I read a book at the beginning of COVID by Michael Frost, and Alan Hirsch called The Shaping of Things to Come, which ultimately sent me into a silent quest to pray and think about how Restoration can become more missional in our community while staying rooted to the traditions and beliefs of the Church. A term used in their book, but originated by Paul Hiebert, “Anthropological Reflections on Missional Issues,” challenged me to think of our heart and DNA as a church as it pertains to reaching out to the larger community.
To my encouragement, but not to my surprise, let me start by saying, I really believe Restoration to be a missional church to the core of who we are as a body of believers. After all, “joining God in the restoration of all things; life, church and city” has been our rallying cry for almost ten years. But just because we have a brilliant way of describing our heart as a church, I don’t believe we can take that for granted. What I would like to do is put terms to what we’ve been doing naturally.
Frost and Hirsch’s book went to great length to unpack two terms: “Bounded Set Theory” and “Centered Set Theory” but this article is not a book review, nor is it going to go into great lengths of unpacking these two theories. My intent is to clearly and quickly describe these two terms and then share with you where I believe Restoration fits.
Say you were a farmer with just a few acres, you could build a fence to keep your livestock in and other animals out. This would be bounded set theory. On the other hand if you were a rancher, you might have thousands of acres, something so big that you wouldn’t be able to build fences around your whole property. So instead of building fences, you dig wells. Theoretically your livestock wouldn’t go too far away from the wells because their life literally depends on them thriving off of a water source. This obviously would define the centered set theory.
Now apply this illustration to the missional church. Frost and Hircsh unpack it this way, “The attractional church is a bounded set. That is, it is a set of people clearly marked off from those who do not belong to it. Churches thus mark themselves in a variety of ways. An obvious one is through a church membership roll. This mechanism determines who’s in and who’s out. The missional-incarnational church, though, is a centered set. Rather than drawing a border to determine who belongs and who doesn’t, a centered set is defined by its core values, and people are not seen as in or out, but as closer or further away from the center. In that sense, everyone is in and no one is out. Though some people are close to the center and others far from it, everyone is potentially part of the community in its broadest sense” p.68.

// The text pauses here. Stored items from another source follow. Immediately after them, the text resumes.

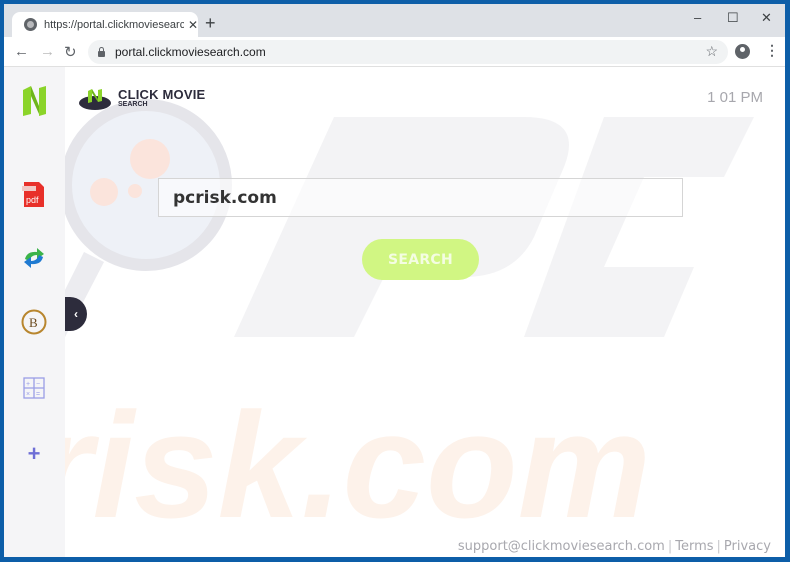 The height and width of the screenshot is (562, 790). Describe the element at coordinates (639, 227) in the screenshot. I see `watermark-c` at that location. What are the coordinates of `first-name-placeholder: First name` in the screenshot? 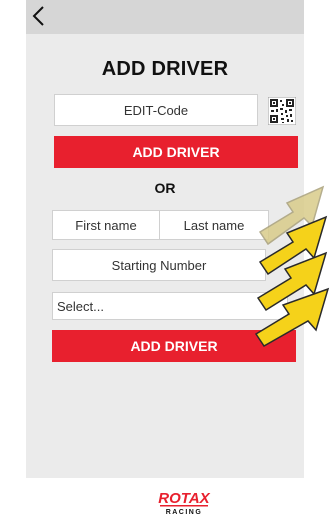 It's located at (106, 225).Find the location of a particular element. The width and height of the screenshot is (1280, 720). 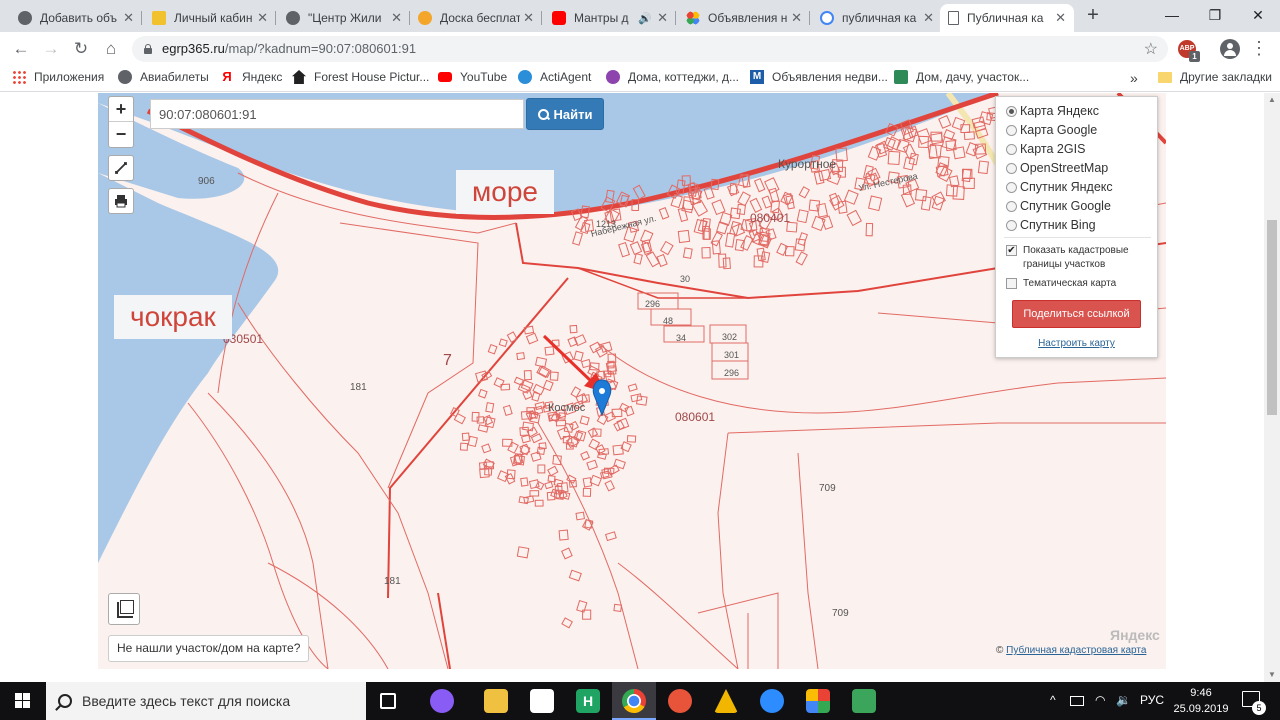

layer-option: Спутник Bing is located at coordinates (1051, 225). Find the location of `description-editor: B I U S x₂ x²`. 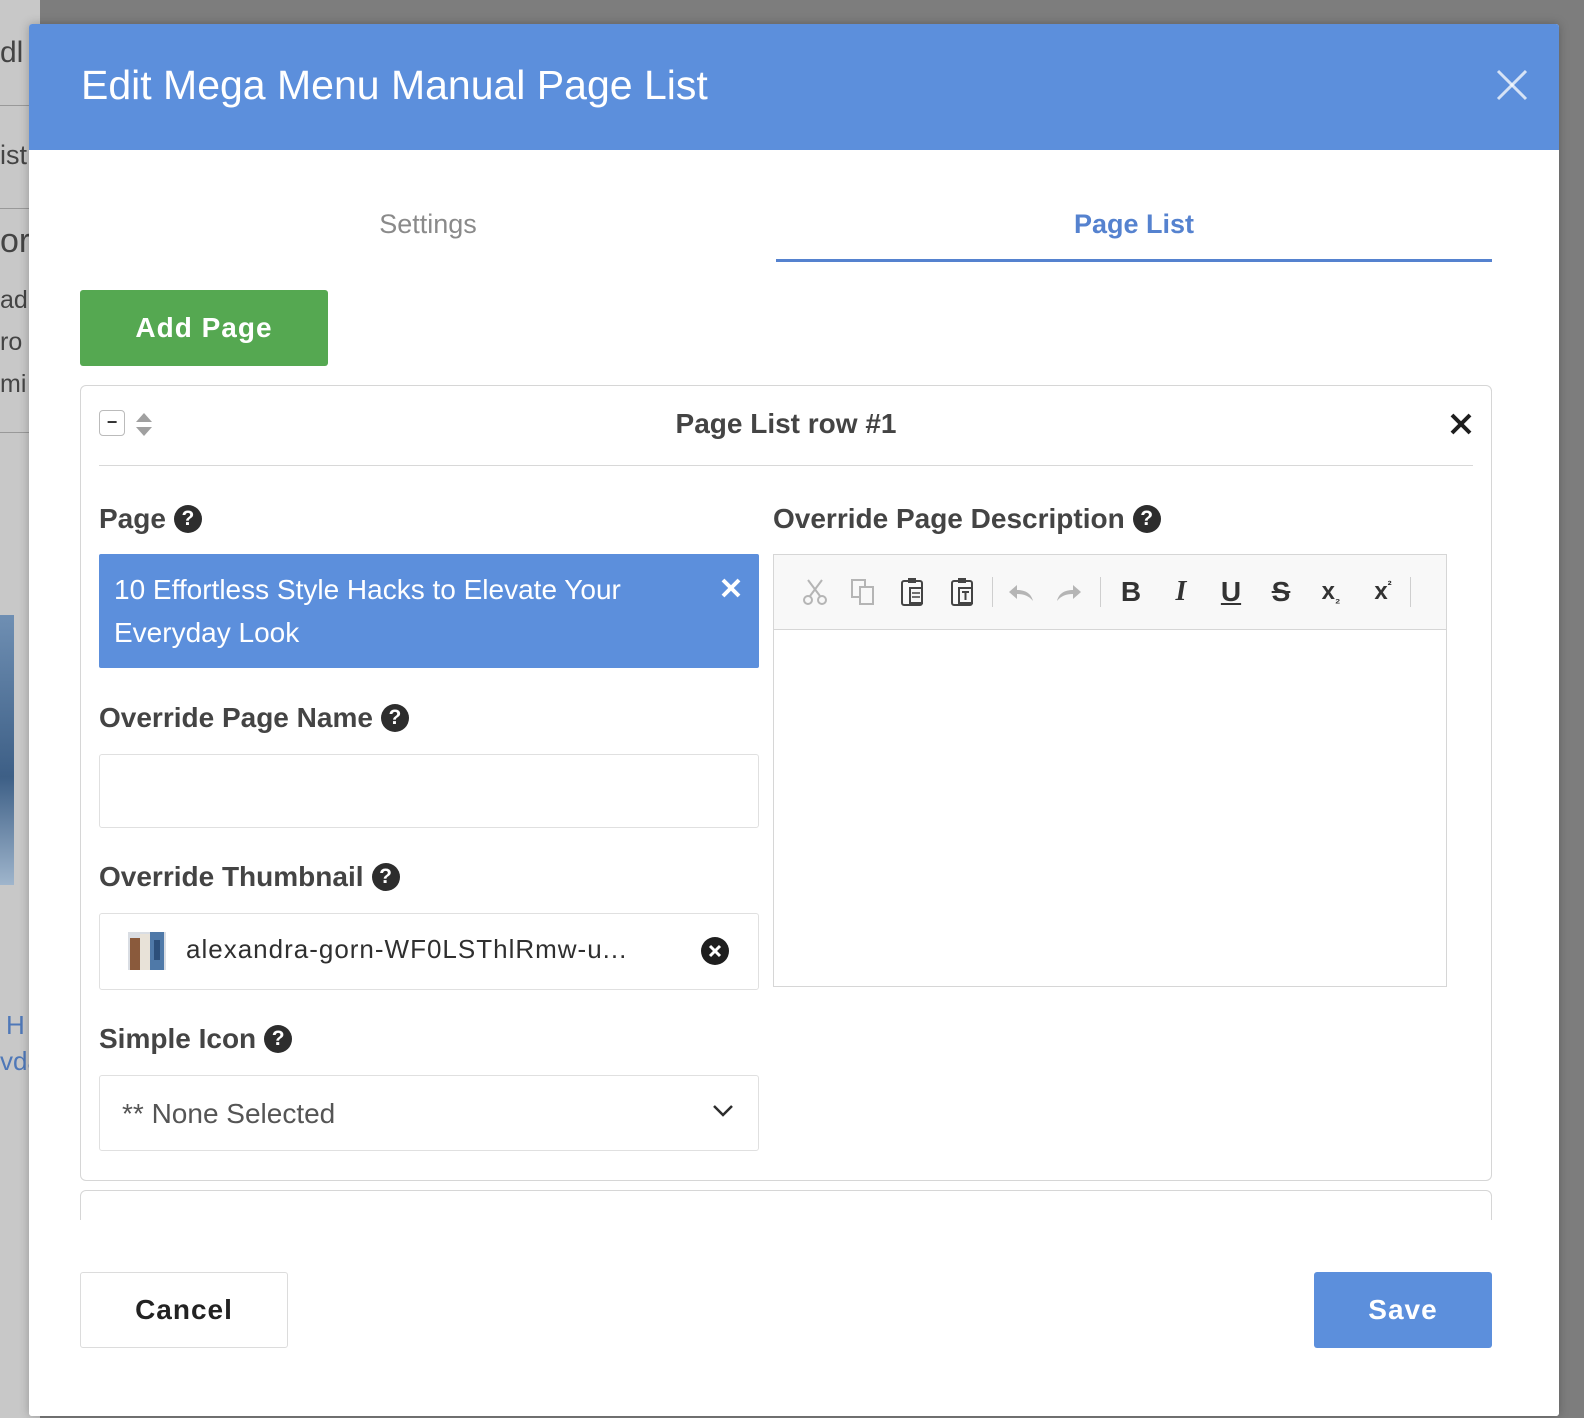

description-editor: B I U S x₂ x² is located at coordinates (1110, 770).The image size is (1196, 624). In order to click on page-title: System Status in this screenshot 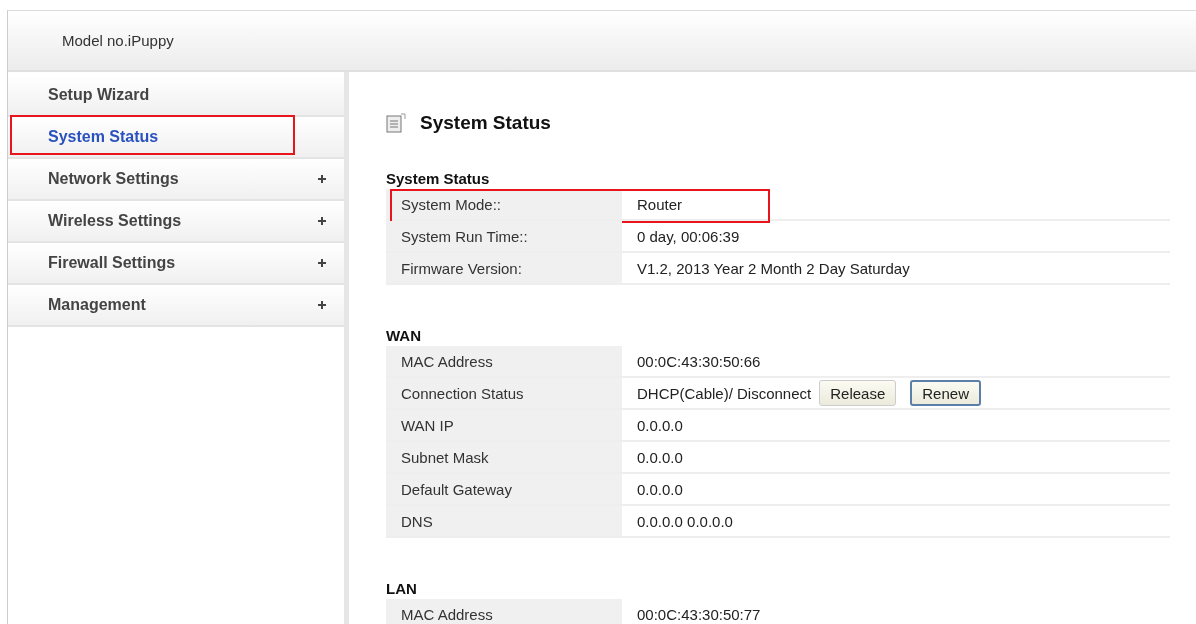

Frost and Hirsch go on to say:
“For us the center should be Jesus himself. The gospel is the central imperative for Christian mission. Since at the core of a centered set is Christ, a church should be concerned with fostering increasing closeness to Jesus in the lives of all those involved. We believe that a centered-set church must have a very clear set of beliefs, rooted in Christ and his teaching. This belief system must be nonnegotiable and strongly held to by the community closest to its center. A centered-set church is not concerned with artificial boundaries that bounded-set churches have traditionally added. In bounded-set churches all sorts of criteria are determined for the acceptance or rejection of prospective members (smoking, drinking alcohol, living together outside marriage, differing views on Christ’s return). In a centered-set church it is recognized that we are all sinners, all struggling to be the best people we can be. But we also believe that the closer one gets to the center (Christ), the more Christlike one’s behavior should become. Therefore core members of the church will exhibit the features of Christ’s radical lifestyle (love, generosity, hospitality, forgiveness, mercy, peace, and more) and those who have just begun the journey toward Christ (and whose lives ay not exhibit such traits) are still seen as “belonging”. No one is considered unworthy of belonging because they happen to be addicted to tobacco, or because they’re not married to their live-in partner. Belonging is a key value. The growth toward the center of the set is the same as the process of discipleship” p.70.
One of the unique things about Restoration is that “center set theory” has been a part of our DNA since the very beginning. Although this is not the perfect way to do or be missional, I do believe it conveys Christ’s heart to God’s people in a real pastoral way. Now, before you throw the baby out with the bathwater. I also think within the beauty of our traditions and liturgy there is a bit of “bound set theory” within our church and I don’t think that is a bad thing. The church’s traditions and liturgy anchor it so that it is not influenced nor swayed by the culture in which we live in, but the heart of Christ compels us to love our neighbor as Christ loves us. The diagram below signifies a loose structured “bound set theory” set in the beliefs of a centered set theory. Personally, I believe it is possible to embrace both if one comes from a place of knowing “the kingdom of God is never threatened.”